Si el crimen organizado está escalando a métodos que significan o ya están cerca del terrorismo, la fuerza pública federal y estatal también deber subir el nivel de prevención y respuesta frente a eventos como el de ayer en la zona de La Limita de Itaje, en Culiacán, donde el uso de drones con explosivos tomó por sorpresa a militares que efectuaban el aseguramiento de un inmueble.

El uso de dispositivos de manejo remoto con fines de violencia ha quedado en evidencia en diferentes partes de México donde el narcotráfico libra guerras internas, lo cual da por asentado que las instituciones militares y policiacas están preparadas para resguardarse de este tipo de ataques y anticiparse a consecuencias como las que dejaron a dos militares heridos en la capital de Sinaloa.

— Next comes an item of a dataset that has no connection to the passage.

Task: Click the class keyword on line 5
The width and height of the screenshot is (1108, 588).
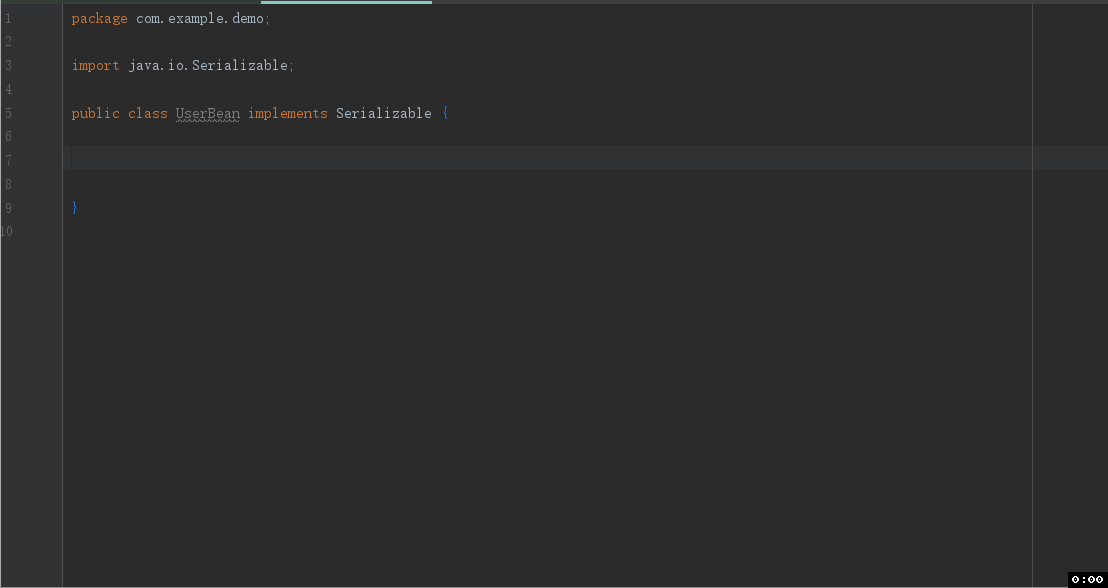Action: pyautogui.click(x=147, y=113)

Para proteger a la población pacífica de esta tecnología que la delincuencia aplica en sus narcoguerras es necesario que primero las Bases de Operaciones Interinstitucionales que realizan labores de contención criminal sepan cómo defenderse en sus acciones urbanas y rurales de todas las formas a las que acuden los transgresores de la ley, evitando incurrir en imprudencias y excesos de confianza.

Aparte de la afectación a los activos castrenses, la utilización de drones con explosivos le agregó preocupación a la población sinaloense que apenas ve algún resquicio de tranquilidad, al reportarse un caso de homicidio el miércoles, y a las horas sufre el aturdimiento por modos de delinquir que antes no aparecían en el manual de violencia al que se ciñen los segmentos confrontados en el Cártel de Sinaloa.

Al impacto del posible hecho de narcoterrorismo en La Limita de Itaje se le añade la evidencia de que las fuerzas del orden sean víctimas del factor sorpresa que las organizaciones hamponiles le imprimen a sus guerras, cuando la lógica militar determinaría la correspondiente acción de anticipación. Si los ciudadanos perciben descuidados a los proveedores de seguridad pública, en lo particular o lo colectivo recrudece la percepción de desamparo.